Nouvelle

Portrait: Cléo Palacio-Quintin

Mercredi 29 avril 2015

«Le degré de liberté est très important pour moi. Je n’ai pas envie que les choses restent fixées et immuables. Pour moi dans la vie, tout change, tout évolue, tout continue. C’est pour ça que je fais de la musique. J’ai envie que mes œuvres puissent retrouver ce côté vivant et évoluer au fil du temps».

Cléo Palacio-Quintin est la première femme diplômée au doctorat en électroacoustique de l’Université de Montréal. La découverte de nouveaux sons est la raison pour laquelle elle s’est dirigée naturellement vers ce genre musical. Cléo est une femme de son époque. Innovatrice, elle est la première à Montréal à modifier son instrument de cette façon et à développer son concept sur une si longue période. C’est ainsi qu’est née l’hyper-flûte en 1999. Cet instrument, complice de sa démarche artistique, réunit deux mondes essentiels à la créatrice: un son électronique malléable et un contrôle de l’ordinateur en direct pendant une performance. C’est un peu comme si Cléo écrivait pour plusieurs voix lorsqu’elle compose pour l’hyper-flûte. L’électronique devient un instrument, il devient un objet manipulable, un son numérique palpable. Cléo permet à ces deux univers de se partager la scène simultanément. Nos oreilles perçoivent immédiatement le son électronique conceptualisé devant nous contrairement au travail en studio, comme s’il s’agissait d’un instrument en soi.

Le regard pétillant, toujours souriante et gourmande, Cléo sait profiter des bonnes choses et puise la vitalité de ses œuvres dans ce qui l’entoure. Comme la vie, ses compositions permettent de créer un échange entre elle et le public, tout se passe en interaction avec les autres. L’improvisation a donc une place fondamentale. Cléo réagit instantanément en fonction de ceux qui écoutent et adapte le contenu de la composition. La vie n’a rien de figé et les compositions sont différentes lors de chaque représentation. En tant qu’interprète, elle renouvelle ainsi sa propre expérience autant qu’elle le fait pour les auditeurs.

L’improvisation apparaît comme étant une métaphore de la vie, un dialogue avec le public. Le partage est au centre de la démarche artistique de Cléo. Très organisée, elle improvise, mais de manière contrôlée. L’instrument reste l’acteur principal et l’électronique ne prend pas le dessus.

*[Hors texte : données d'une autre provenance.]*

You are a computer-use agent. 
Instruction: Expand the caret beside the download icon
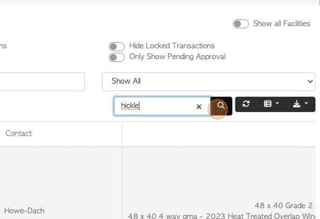tap(306, 103)
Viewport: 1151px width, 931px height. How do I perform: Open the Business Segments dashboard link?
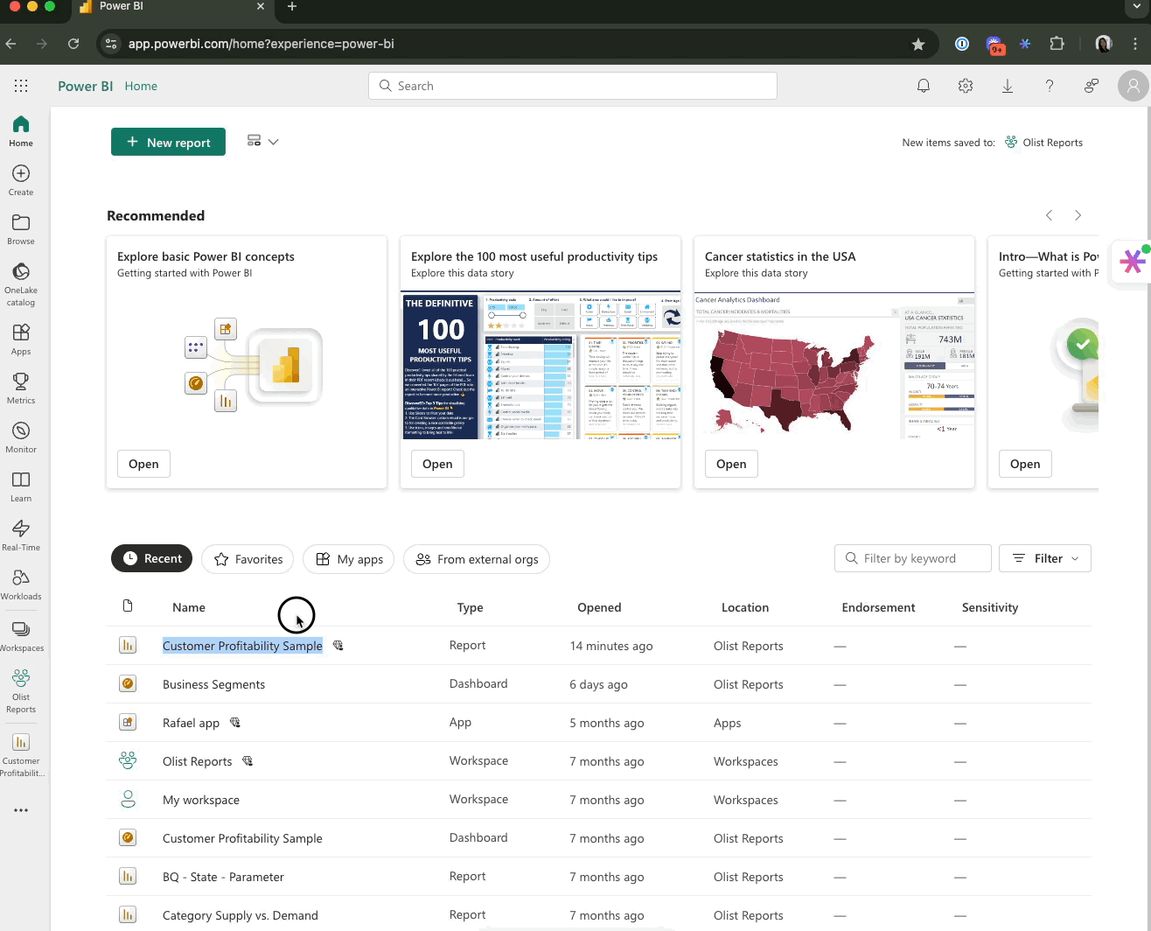[213, 684]
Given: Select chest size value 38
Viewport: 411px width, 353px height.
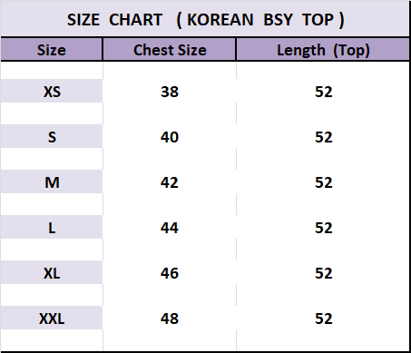Looking at the screenshot, I should coord(170,92).
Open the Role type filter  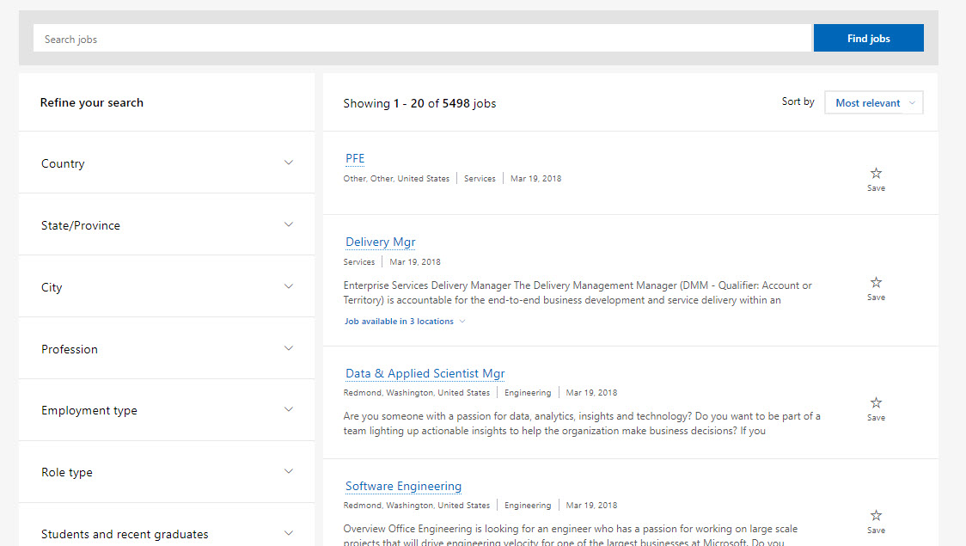[167, 472]
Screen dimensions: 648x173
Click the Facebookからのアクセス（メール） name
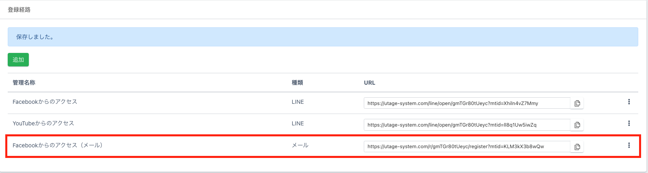tap(58, 145)
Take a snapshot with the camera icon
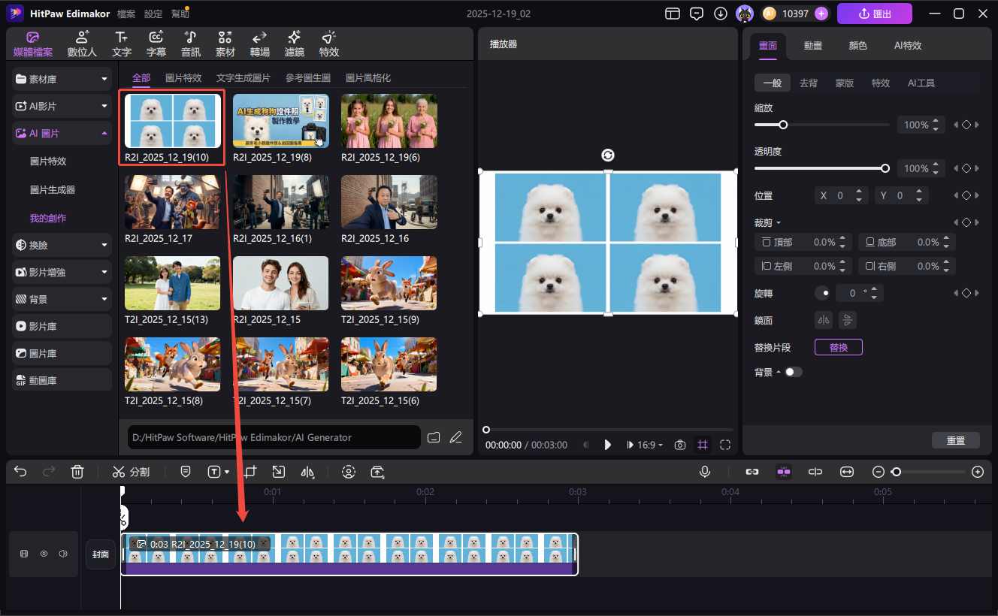The width and height of the screenshot is (998, 616). coord(680,445)
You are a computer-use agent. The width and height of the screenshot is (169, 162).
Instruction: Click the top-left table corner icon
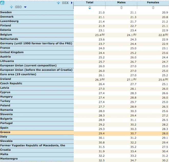(2, 3)
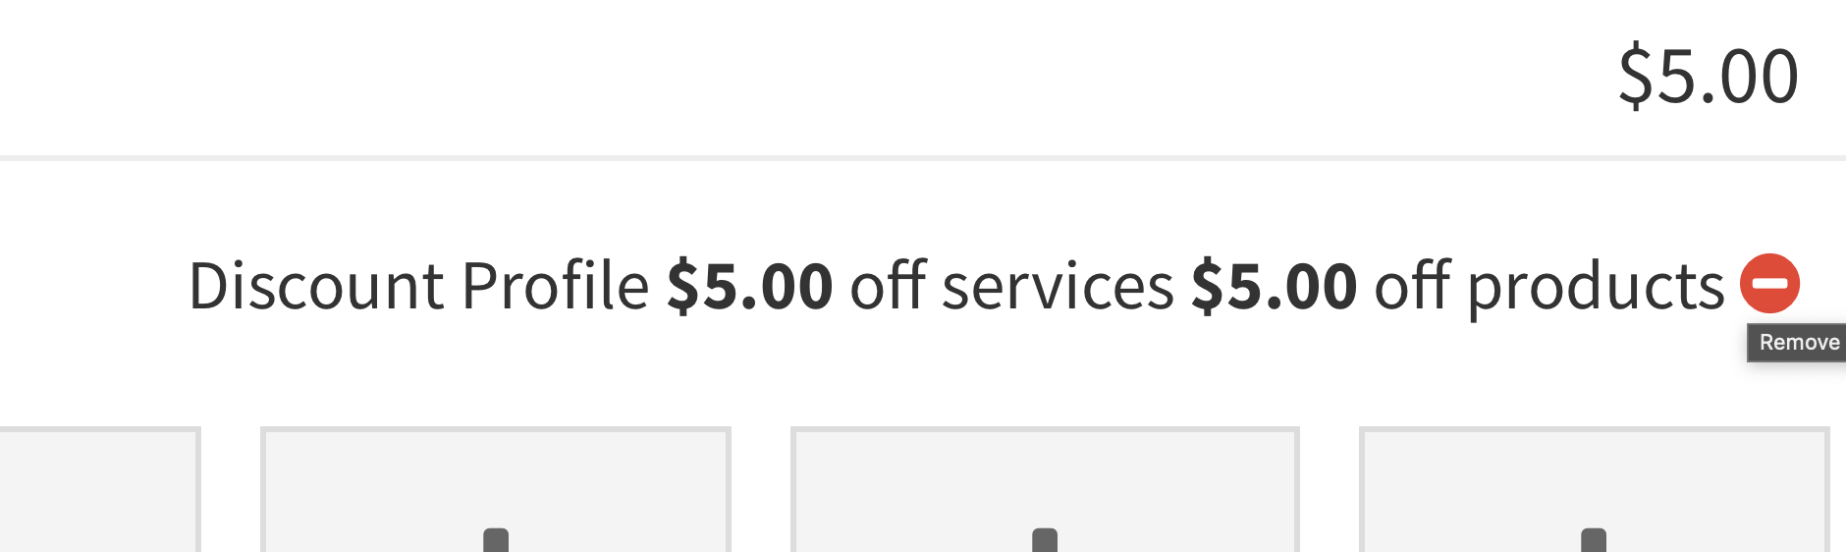The width and height of the screenshot is (1846, 552).
Task: Click the word off before products
Action: 1412,286
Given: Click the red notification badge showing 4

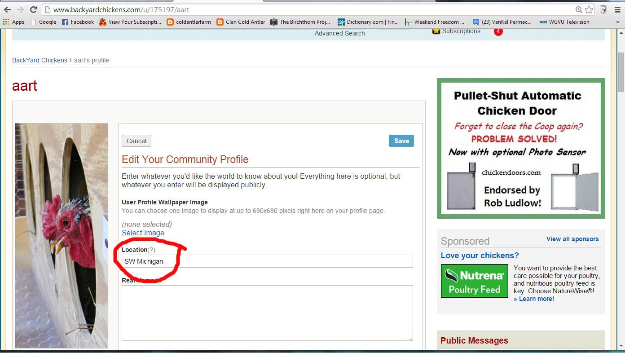Looking at the screenshot, I should pyautogui.click(x=498, y=31).
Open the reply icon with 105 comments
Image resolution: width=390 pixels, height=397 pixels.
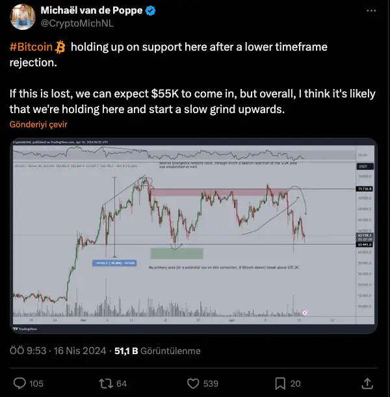(20, 383)
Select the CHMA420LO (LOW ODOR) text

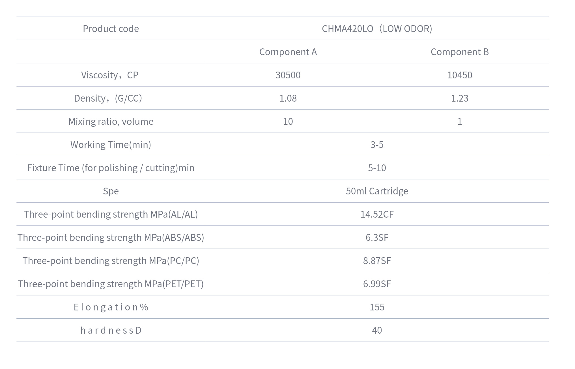[x=377, y=29]
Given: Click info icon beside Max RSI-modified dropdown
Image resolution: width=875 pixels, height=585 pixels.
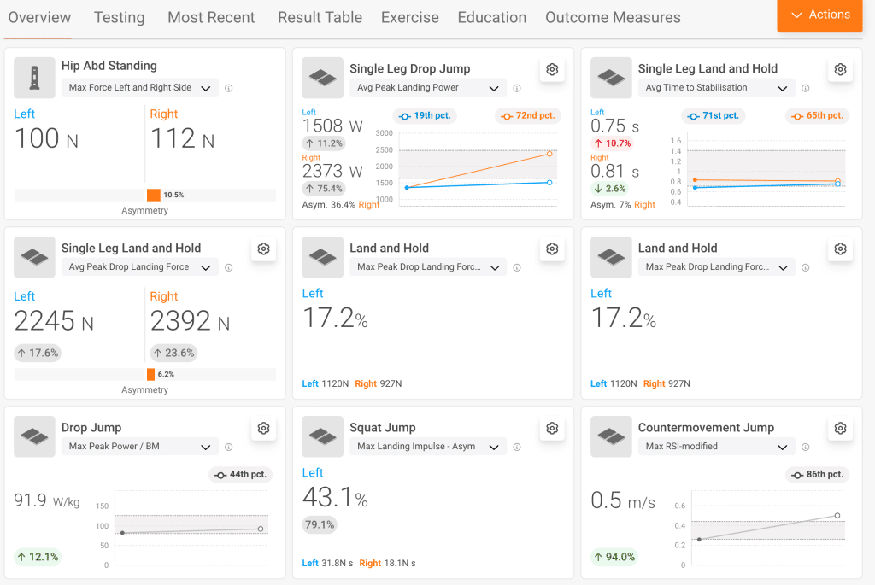Looking at the screenshot, I should pyautogui.click(x=805, y=447).
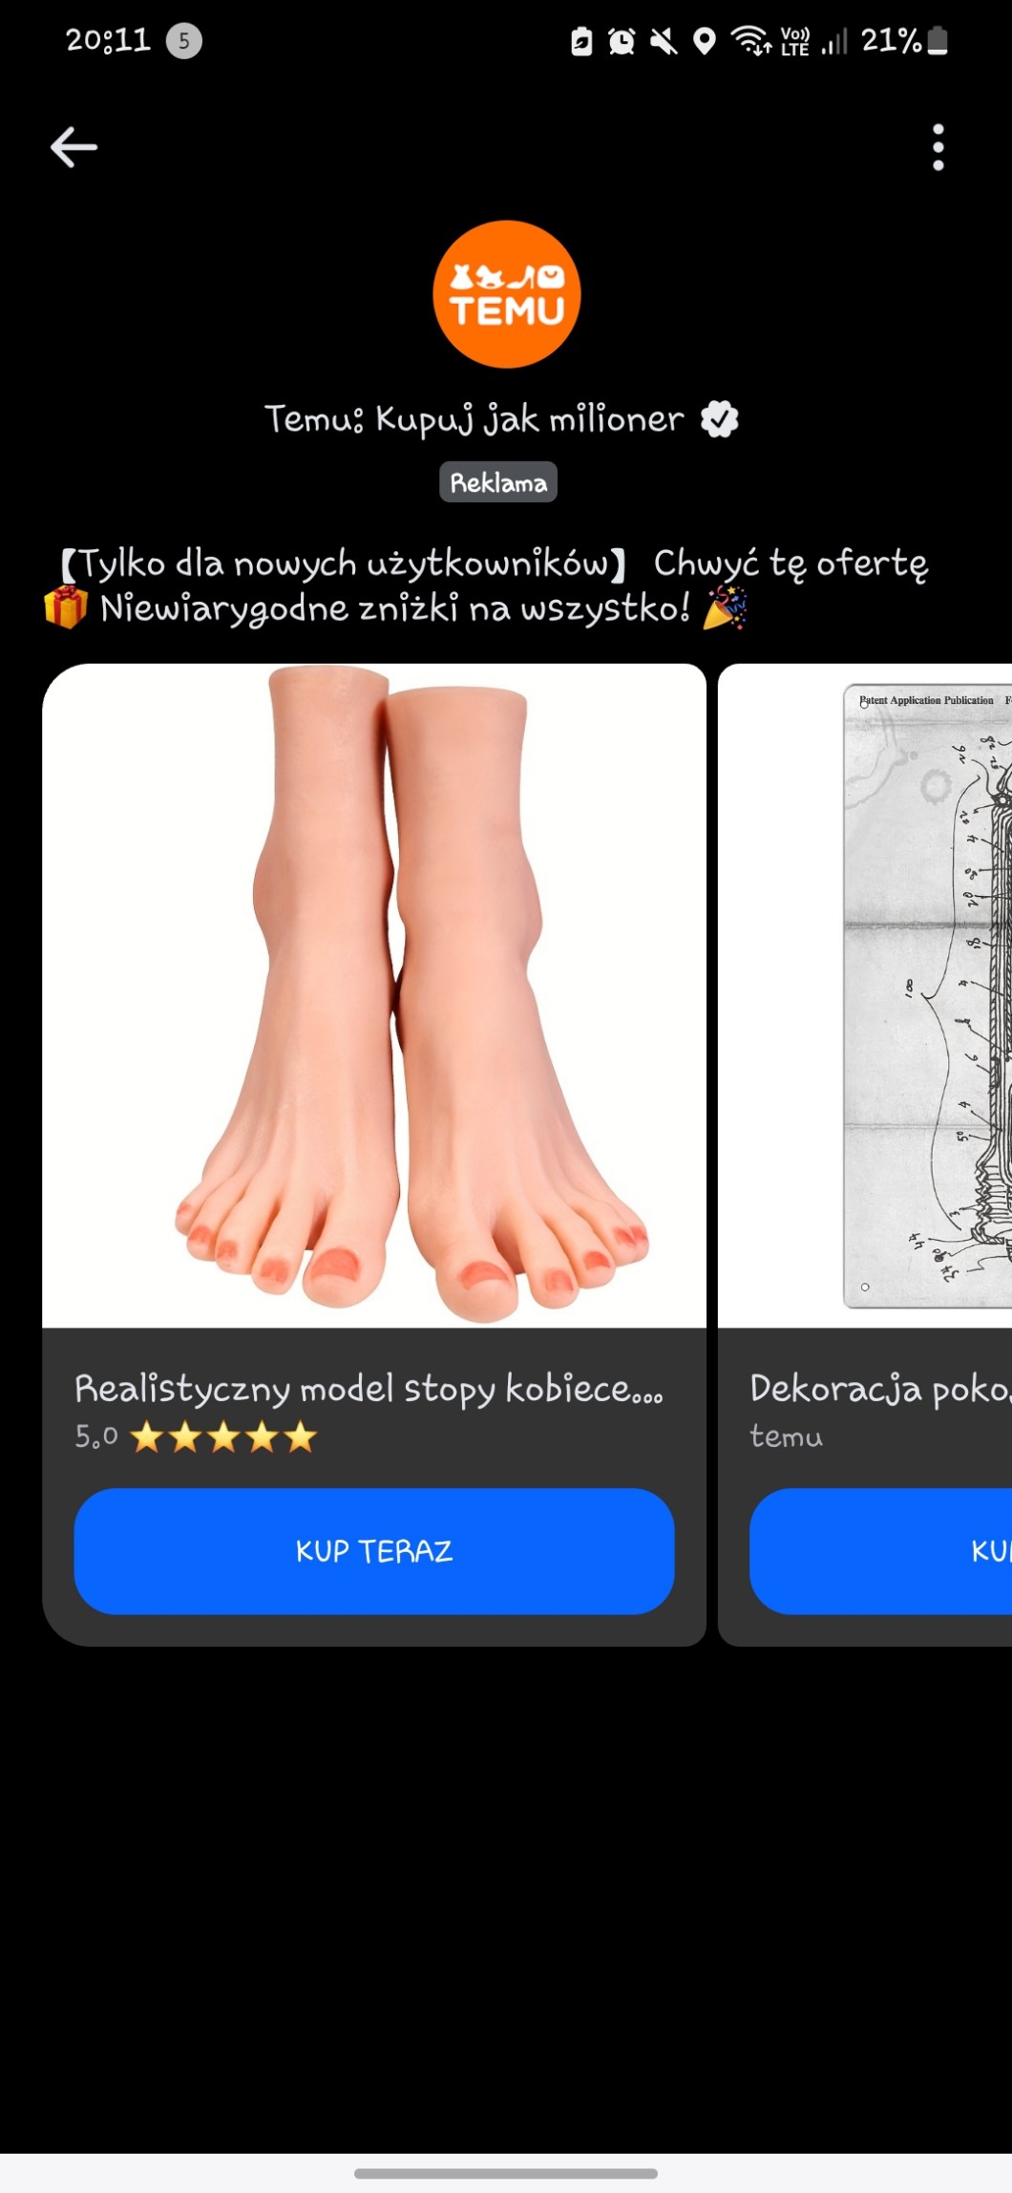Screen dimensions: 1012x2193
Task: Tap the battery indicator in status bar
Action: tap(938, 40)
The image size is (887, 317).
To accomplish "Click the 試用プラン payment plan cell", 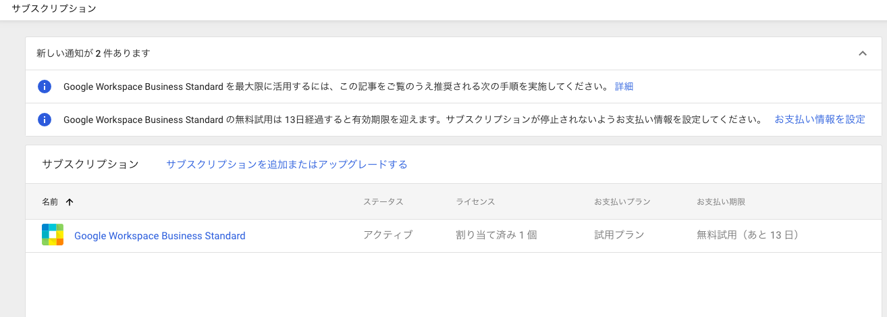I will [x=619, y=235].
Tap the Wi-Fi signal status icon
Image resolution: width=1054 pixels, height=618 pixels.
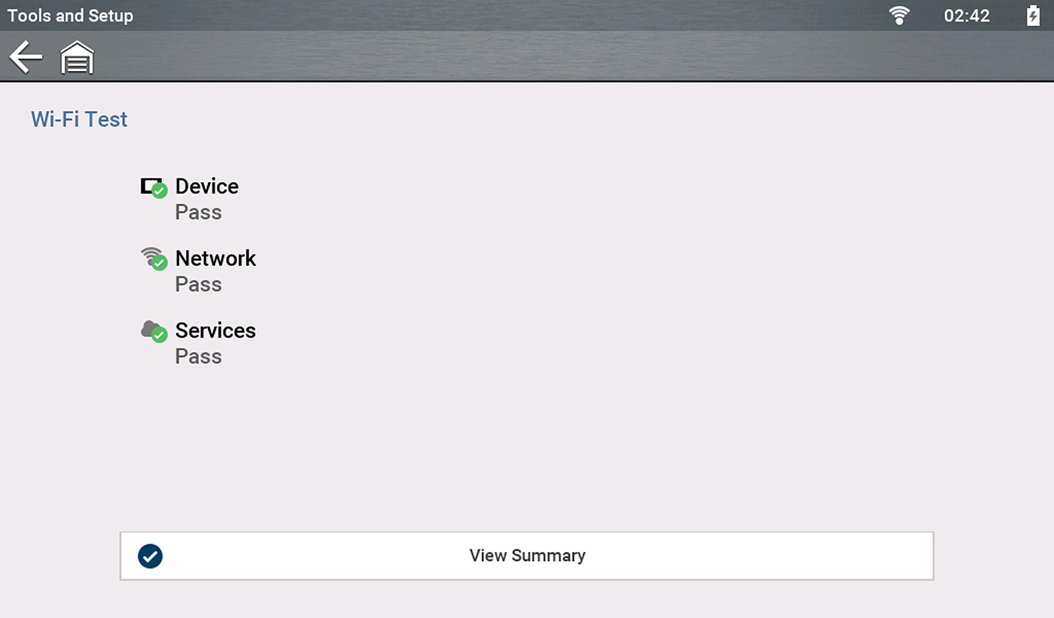(x=899, y=15)
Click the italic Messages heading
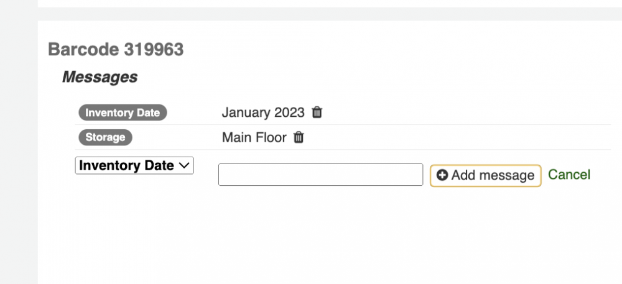Image resolution: width=622 pixels, height=284 pixels. click(100, 77)
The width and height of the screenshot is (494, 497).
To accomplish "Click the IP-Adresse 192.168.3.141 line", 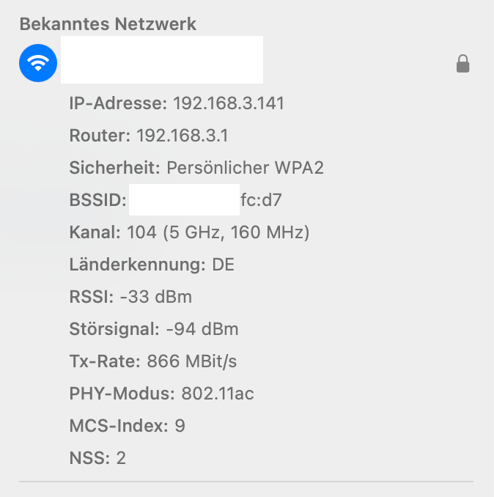I will (177, 103).
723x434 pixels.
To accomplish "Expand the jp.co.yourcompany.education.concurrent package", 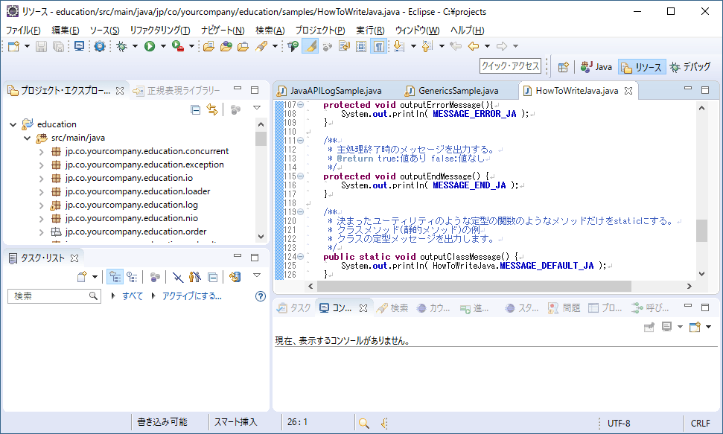I will [42, 151].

Toutefois, Cléo aime laisser un degré de liberté aux musiciens afin de permettre l’interaction. Elle cherche l’échange, la collaboration, c’est pourquoi elle aime travailler en atelier avec les musiciens pour qui elle compose. La compositrice fait partie des cinq finalistes pour le Prix des Collégiens de l’édition 2015. Les résultats devraient être révélés le 12 mai!